In the business world we use quality and Lean Six Sigma to help us make good decisions based on facts and data. The process used is called DMAIC, or Define-Measure-Analyze-Improve-Control. In the Measure phase we assure that we have valid, reliable data before moving on to analysis and improvement. This is a lesson that policy makers in Washington and elsewhere should learn before embarking on policies that will cost trillions of dollars.


  • July 3, 2009 at 9:20 am Reply

    Excellent! In our current culture of blame, someone that questions the popular conclusion of global warming is subject to open and hostile ridicule. To suggest that global warming might be caused by solar variations, we would be without a villain to blame.

    Another variable not mentioned is that many of the weather stations were rural when they were installed. Now they are urban. One might expect a temperature increase. Weather stations are not distributed in geographically meaningful locations, they are placed in sociologically important places, cities.

    I realize that this a summary article and not a full report. The scale of the graphs are difficult to read. However the bottom chart appears to go back to 1920, yet the building appears to be much newer. Surely the data is from several locations. The 1950+ data could be influenced by air conditioners, but not earlier data.

    Also, the two charts do not cover the same time or temperature scale. The last “most recent” section of both charts have the same approximate rate of rise. The bottom chart does not cover the time frame in which the top chart shows a temperature drop.

    If only the 1930+ sections of data were presented with identical scales, it would be less convincing, in fact it might support the warming theory.

  • mannionp July 13, 2009 at 5:33 pm Reply

    Identical scales and well-understood corrections for outliers – for example, if a standard adjustment was made for the amount of time the air conditioner exhaust is blown over the gauges each day during specific seasons – would make the data more pertinent. The skeptic in me, however, worries that those types of corrections will be too numerous and complex to make the results repeatable and reproducible…

  • Thomas Pyzdek July 16, 2009 at 4:12 pm Reply

    I should’ve included a link to the site where this research is reported in detail,

  • Dan Wiltshire August 13, 2009 at 6:45 am Reply

    We have a problem here at work where we measure the outcome, and try and make decisions on whether there is significant change. It doesn’t work well, because the failure rate is too low. We have to look deeper and have been monitoring a variable first-time-test value instead of last-time-fail yea or nay. The first-time-test values have a distinct pattern that can be an early warning of failures to come.

    Perhaps instead of constantly arguing about global warming, which is so small it is difficult to measure reliably, we should look at other signals that we can affect.

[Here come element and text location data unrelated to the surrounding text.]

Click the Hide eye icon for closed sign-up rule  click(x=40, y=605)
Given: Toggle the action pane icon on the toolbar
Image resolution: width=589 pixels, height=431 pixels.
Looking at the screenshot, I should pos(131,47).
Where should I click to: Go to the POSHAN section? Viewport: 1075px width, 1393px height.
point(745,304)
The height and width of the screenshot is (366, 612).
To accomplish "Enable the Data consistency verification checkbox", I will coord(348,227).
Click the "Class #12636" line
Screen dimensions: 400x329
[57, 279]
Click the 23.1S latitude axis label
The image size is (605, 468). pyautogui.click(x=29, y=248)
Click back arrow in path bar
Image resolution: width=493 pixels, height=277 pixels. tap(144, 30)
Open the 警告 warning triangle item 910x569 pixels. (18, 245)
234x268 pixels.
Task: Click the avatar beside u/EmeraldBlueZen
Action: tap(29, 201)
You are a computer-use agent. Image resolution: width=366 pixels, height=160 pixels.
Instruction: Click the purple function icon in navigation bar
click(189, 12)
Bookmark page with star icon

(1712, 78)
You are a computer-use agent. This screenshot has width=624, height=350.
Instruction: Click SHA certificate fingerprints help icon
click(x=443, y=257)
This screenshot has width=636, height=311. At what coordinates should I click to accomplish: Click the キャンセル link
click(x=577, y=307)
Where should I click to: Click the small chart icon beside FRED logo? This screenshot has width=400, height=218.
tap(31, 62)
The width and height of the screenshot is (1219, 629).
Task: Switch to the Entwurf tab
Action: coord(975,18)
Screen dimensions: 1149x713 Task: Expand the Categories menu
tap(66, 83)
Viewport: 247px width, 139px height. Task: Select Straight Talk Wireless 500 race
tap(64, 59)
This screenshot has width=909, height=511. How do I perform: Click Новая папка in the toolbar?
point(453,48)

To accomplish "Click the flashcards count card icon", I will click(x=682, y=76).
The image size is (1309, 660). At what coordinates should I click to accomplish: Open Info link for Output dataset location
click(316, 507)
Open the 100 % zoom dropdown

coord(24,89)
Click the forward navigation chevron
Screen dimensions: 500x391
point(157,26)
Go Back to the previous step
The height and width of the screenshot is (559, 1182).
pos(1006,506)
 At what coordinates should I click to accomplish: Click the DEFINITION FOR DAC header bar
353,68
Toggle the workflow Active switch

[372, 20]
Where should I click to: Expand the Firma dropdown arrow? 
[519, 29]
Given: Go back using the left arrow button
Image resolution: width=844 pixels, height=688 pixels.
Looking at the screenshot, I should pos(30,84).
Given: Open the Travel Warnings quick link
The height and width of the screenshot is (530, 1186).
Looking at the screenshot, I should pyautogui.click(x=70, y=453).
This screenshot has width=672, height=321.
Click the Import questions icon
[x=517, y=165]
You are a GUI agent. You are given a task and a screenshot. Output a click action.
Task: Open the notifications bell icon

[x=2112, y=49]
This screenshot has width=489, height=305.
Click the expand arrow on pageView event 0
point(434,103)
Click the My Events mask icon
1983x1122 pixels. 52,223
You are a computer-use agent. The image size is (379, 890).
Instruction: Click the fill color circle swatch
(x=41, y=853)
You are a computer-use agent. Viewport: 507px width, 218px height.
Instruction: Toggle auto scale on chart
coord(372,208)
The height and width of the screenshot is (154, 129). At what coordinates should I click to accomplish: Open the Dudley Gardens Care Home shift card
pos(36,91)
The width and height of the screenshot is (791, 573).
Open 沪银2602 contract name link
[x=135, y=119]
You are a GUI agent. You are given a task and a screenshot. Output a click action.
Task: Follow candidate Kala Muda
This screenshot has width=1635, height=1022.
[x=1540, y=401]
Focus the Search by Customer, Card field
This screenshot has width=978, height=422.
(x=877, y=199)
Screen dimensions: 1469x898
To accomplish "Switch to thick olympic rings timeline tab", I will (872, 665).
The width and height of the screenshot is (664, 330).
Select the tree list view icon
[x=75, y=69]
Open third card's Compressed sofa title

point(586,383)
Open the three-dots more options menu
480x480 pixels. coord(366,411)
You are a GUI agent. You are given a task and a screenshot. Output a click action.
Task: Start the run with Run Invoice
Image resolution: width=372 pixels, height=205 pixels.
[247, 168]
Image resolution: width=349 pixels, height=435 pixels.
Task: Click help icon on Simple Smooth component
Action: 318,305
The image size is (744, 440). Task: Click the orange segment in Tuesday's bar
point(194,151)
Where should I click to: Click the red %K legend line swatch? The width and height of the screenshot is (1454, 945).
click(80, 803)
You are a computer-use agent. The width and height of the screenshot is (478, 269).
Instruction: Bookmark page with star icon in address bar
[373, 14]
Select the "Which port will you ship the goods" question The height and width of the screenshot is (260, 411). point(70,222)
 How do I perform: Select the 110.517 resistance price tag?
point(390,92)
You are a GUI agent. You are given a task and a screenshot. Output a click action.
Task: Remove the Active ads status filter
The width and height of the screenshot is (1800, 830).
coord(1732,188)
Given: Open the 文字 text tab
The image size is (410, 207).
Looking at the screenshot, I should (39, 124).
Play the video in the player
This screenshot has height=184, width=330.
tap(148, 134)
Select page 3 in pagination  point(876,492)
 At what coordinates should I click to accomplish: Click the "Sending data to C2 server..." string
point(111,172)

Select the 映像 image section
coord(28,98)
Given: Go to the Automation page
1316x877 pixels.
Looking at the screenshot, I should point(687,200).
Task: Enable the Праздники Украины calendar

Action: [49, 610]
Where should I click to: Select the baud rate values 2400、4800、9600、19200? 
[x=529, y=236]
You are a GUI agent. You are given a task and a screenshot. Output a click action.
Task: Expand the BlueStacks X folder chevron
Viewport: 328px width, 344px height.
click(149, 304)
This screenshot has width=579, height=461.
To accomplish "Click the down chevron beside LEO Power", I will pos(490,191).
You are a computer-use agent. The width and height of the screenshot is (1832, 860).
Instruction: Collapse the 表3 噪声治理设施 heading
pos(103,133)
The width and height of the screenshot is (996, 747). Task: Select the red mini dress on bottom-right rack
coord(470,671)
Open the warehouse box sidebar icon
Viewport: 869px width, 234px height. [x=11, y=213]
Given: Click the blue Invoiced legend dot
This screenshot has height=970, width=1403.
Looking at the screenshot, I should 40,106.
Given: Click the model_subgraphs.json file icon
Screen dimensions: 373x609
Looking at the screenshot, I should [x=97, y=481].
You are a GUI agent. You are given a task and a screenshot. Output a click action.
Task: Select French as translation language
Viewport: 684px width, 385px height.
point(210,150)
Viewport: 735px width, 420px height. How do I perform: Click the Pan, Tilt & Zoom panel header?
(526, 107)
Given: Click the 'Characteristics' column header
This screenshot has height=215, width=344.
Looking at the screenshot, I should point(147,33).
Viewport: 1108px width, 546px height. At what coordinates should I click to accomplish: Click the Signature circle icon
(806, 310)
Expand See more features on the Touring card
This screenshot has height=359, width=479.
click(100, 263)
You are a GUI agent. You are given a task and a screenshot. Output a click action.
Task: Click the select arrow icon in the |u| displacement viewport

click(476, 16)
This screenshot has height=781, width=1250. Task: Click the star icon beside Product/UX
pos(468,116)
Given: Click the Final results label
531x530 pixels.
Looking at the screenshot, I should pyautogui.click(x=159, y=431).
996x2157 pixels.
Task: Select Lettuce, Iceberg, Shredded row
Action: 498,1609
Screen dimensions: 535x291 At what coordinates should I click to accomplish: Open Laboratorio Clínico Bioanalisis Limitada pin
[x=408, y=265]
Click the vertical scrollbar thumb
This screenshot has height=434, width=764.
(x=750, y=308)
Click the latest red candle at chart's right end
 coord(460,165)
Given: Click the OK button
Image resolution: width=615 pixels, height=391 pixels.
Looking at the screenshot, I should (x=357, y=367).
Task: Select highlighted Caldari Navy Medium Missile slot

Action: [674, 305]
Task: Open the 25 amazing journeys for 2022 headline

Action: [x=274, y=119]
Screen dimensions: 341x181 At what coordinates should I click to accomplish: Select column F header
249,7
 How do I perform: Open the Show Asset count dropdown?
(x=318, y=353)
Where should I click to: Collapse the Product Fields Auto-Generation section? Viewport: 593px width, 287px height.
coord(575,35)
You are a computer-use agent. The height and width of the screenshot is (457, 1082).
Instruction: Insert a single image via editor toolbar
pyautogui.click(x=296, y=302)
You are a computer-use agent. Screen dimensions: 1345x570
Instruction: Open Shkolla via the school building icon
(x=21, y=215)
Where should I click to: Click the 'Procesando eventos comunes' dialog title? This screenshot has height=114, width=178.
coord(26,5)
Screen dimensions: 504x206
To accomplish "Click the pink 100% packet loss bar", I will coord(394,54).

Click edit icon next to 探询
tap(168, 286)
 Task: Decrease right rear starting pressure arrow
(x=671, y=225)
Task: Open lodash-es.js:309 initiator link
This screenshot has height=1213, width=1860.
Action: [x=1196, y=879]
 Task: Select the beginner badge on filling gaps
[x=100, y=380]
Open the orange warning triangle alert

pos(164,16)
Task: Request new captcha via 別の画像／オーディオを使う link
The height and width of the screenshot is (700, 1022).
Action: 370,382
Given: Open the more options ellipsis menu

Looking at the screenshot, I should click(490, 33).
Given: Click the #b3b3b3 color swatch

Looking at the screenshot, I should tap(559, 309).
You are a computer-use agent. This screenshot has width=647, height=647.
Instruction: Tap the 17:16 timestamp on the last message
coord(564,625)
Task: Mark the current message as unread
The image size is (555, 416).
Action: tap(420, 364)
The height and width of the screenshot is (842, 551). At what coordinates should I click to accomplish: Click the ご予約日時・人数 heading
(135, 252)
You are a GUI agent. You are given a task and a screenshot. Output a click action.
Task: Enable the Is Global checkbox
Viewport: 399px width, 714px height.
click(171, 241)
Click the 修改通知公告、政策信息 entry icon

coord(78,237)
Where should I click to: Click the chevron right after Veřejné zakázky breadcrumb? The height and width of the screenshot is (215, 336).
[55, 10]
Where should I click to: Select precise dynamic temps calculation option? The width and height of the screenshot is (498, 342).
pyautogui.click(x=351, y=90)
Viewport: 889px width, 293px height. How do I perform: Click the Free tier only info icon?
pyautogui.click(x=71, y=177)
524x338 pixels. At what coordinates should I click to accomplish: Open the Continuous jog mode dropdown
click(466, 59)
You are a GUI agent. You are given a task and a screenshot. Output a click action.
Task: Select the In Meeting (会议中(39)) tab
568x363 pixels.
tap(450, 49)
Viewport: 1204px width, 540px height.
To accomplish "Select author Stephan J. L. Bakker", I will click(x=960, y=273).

    For instance, NPR had an interesting interview yesterday with a marine biologist studying the affects of CO2 absorbing into the ocean – causing an increase in acidity due to the creation of boric acid.

    CO2 may or may not cause a measureable and statistically significant increase in global temperature, but it does cause measureable acidity increase in the ocean.

  • Thomas Pyzdek June 11, 2010 at 6:24 pm Reply

    Great comment, Dan. My question is whether we are merely substituting one metric (air temperature) for another (pH.) In either case we must assure that the measurements meet the quality criteria of accuracy, repeatability, non-linearity, etc.. The point of the original post is that these criteria have not been met in a substantial number of the measuring stations.